(Entries shown Opens)

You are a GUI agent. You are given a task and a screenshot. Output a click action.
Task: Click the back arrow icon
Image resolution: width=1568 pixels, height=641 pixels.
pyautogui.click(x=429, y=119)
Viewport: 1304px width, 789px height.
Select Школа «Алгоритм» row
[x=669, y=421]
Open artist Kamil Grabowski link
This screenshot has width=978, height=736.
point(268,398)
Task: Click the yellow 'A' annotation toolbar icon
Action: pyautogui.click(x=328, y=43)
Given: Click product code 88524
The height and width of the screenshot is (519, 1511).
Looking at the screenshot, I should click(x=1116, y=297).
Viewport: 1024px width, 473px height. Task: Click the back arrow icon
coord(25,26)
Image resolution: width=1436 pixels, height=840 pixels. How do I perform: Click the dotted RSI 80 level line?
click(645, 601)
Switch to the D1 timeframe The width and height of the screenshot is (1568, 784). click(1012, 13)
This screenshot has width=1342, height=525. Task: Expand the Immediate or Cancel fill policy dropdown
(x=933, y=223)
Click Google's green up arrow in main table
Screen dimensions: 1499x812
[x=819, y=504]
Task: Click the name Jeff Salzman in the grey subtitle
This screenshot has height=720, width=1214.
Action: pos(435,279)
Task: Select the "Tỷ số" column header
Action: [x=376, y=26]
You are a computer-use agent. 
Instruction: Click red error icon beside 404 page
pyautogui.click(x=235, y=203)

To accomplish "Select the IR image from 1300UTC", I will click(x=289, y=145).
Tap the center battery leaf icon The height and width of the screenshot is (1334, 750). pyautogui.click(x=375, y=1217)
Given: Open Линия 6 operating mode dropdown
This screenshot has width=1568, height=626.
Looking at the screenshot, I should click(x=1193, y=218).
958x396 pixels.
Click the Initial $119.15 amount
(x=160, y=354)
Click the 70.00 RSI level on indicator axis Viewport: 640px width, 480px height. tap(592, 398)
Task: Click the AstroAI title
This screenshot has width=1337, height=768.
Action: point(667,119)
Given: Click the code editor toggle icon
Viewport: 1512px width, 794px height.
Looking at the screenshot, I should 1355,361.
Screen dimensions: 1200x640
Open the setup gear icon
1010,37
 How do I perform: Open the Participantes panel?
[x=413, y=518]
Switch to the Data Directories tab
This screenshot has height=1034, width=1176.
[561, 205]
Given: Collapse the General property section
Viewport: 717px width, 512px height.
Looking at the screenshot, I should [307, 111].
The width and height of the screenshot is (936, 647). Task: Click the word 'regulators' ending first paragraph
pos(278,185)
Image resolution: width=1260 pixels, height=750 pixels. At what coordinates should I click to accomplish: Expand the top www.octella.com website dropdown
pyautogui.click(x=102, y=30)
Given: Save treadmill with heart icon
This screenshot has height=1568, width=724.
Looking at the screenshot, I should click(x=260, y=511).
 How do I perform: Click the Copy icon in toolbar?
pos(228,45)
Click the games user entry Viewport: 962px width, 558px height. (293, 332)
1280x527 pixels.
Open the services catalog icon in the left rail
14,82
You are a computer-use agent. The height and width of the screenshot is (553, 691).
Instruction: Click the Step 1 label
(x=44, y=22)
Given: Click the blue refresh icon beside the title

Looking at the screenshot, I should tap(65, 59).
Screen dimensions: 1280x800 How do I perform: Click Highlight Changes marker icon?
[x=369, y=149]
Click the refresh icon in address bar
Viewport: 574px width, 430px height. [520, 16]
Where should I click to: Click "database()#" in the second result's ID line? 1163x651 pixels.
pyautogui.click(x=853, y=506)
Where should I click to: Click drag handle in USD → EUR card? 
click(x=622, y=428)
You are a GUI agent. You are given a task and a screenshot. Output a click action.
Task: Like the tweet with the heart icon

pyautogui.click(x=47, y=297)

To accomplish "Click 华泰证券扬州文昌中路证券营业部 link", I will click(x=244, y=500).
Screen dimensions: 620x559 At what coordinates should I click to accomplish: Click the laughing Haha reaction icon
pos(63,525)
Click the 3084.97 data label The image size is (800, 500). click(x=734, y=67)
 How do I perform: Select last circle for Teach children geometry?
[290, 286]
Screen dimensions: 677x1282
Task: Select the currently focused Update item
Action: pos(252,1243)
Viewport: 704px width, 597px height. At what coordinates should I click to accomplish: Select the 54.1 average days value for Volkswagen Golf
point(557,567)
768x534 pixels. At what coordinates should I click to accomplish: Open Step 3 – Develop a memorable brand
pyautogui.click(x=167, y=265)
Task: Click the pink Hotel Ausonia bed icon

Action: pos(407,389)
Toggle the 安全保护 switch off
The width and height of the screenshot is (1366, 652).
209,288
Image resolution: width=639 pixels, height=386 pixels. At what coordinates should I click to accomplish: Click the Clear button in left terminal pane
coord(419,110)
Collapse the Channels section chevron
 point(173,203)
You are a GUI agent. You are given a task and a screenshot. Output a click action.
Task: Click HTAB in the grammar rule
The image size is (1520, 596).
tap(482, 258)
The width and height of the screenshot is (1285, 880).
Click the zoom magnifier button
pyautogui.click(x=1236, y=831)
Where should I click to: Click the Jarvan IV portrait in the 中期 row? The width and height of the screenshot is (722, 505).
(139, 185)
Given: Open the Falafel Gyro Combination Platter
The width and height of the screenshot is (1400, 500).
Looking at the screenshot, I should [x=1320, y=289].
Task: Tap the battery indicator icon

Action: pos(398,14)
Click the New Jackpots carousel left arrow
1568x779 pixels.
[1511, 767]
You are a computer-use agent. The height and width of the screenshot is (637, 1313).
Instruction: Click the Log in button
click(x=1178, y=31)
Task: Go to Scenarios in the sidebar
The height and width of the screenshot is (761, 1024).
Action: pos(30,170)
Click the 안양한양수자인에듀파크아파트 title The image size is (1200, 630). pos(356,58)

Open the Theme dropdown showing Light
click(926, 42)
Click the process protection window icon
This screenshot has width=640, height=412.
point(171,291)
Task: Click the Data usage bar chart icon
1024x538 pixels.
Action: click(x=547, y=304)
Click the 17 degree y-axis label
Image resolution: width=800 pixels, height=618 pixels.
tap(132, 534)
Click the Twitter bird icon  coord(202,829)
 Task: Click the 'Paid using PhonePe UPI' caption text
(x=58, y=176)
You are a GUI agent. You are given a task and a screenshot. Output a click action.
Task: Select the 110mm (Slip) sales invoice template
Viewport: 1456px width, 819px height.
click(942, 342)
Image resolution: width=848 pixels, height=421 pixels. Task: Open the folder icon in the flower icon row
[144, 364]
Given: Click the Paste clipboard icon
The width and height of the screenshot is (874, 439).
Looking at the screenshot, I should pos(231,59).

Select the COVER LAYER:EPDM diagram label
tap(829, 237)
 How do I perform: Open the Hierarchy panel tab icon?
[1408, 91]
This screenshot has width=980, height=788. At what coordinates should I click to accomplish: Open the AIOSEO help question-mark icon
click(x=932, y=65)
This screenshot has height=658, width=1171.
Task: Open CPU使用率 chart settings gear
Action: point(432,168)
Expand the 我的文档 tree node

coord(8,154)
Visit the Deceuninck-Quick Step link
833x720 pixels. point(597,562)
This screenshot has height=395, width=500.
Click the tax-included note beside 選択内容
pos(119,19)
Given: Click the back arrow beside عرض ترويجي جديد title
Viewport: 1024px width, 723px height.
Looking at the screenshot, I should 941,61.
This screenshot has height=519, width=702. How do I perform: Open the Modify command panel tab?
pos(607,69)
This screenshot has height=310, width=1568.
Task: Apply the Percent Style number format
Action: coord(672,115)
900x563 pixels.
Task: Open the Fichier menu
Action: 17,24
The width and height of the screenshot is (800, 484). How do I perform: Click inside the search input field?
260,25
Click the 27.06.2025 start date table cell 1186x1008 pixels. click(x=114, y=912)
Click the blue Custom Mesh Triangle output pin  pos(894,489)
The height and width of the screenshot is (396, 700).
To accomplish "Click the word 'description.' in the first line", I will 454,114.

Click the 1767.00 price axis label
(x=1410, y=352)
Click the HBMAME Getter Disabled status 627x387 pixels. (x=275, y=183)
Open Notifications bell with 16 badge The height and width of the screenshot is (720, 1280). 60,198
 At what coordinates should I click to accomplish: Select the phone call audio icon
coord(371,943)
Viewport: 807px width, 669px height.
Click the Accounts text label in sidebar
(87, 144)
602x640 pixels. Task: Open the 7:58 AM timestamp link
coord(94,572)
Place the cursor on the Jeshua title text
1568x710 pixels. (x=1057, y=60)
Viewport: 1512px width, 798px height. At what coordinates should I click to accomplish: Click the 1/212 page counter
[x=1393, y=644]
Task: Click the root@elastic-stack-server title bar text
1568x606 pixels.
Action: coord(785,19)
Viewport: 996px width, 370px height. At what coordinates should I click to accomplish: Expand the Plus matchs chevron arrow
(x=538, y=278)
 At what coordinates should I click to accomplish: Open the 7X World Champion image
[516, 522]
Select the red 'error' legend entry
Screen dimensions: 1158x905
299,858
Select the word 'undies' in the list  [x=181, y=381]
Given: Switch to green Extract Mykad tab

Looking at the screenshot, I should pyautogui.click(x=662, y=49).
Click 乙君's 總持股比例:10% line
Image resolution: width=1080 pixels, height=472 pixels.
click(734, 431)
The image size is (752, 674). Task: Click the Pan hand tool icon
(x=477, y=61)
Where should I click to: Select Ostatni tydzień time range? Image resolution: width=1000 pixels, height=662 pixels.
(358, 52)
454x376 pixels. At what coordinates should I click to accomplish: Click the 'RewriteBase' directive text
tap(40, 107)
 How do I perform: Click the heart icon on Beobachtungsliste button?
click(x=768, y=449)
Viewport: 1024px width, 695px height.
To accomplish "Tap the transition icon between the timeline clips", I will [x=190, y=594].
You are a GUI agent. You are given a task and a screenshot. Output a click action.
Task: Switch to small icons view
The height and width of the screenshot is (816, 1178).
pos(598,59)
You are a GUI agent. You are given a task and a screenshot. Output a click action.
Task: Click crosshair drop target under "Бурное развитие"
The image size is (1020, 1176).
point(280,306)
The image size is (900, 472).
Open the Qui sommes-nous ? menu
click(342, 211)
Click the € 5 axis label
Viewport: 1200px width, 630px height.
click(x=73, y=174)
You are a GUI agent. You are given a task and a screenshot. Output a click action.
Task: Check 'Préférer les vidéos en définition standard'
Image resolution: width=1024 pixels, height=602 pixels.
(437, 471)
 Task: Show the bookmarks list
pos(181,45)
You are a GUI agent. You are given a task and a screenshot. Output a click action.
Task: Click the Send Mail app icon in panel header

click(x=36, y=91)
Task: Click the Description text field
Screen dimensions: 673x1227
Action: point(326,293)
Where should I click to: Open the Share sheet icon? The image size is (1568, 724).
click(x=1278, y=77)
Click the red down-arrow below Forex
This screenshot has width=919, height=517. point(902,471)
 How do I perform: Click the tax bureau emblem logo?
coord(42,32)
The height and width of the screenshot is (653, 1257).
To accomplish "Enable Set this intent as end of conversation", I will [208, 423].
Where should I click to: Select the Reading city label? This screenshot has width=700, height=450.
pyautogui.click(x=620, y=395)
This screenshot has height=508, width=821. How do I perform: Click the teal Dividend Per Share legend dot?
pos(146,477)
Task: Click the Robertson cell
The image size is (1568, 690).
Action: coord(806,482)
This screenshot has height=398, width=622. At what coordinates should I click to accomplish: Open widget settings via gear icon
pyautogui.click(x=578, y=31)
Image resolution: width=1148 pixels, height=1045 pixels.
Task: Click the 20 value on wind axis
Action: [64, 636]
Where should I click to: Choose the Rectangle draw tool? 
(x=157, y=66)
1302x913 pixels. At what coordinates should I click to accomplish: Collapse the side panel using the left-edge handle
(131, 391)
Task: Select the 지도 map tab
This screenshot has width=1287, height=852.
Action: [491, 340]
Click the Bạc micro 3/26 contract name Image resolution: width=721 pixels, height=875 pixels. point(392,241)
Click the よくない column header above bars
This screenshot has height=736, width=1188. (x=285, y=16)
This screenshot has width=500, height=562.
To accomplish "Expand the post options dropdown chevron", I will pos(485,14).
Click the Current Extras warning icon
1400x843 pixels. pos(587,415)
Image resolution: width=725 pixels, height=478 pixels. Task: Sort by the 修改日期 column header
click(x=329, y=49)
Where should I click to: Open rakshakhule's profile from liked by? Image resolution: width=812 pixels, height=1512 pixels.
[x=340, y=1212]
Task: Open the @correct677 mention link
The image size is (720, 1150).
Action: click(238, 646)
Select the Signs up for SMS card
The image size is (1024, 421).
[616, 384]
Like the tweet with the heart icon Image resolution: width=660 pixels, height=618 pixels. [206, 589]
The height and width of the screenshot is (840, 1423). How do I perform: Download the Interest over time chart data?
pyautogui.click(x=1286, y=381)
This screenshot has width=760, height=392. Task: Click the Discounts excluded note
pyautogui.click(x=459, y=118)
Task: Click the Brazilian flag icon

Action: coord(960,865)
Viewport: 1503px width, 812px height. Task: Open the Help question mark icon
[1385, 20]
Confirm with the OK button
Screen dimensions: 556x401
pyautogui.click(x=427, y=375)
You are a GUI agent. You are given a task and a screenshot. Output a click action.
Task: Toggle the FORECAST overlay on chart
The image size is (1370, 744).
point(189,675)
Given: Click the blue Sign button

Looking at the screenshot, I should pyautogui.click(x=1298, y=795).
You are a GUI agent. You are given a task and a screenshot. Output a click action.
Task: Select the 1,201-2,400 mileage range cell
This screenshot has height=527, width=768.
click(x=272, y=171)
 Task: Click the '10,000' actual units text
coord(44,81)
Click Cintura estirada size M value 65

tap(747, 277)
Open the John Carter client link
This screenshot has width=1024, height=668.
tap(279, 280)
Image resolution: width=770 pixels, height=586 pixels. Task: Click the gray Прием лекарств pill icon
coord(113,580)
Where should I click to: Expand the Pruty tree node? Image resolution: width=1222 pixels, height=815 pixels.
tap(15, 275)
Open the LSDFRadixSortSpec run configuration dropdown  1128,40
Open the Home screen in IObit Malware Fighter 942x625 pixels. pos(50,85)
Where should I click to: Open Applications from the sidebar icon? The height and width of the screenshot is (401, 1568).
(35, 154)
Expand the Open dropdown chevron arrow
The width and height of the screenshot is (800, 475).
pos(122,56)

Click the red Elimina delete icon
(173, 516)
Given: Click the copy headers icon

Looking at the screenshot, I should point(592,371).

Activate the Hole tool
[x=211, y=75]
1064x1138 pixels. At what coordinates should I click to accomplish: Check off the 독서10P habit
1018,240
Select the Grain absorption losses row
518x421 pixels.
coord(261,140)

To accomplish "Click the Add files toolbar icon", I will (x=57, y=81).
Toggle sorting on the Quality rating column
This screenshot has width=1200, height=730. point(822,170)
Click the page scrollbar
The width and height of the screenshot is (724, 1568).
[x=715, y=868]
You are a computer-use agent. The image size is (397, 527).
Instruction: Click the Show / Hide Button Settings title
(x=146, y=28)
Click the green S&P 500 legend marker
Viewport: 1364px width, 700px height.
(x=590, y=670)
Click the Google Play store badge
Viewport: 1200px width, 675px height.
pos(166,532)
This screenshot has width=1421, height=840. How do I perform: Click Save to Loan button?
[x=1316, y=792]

(Entries shown Closes)

▶ [Work to be completed]: When a line of the records includes "code", that line belongs in the answer.

▶ [Response box]:
Given: Click product code 88524
Given: Click the code editor toggle icon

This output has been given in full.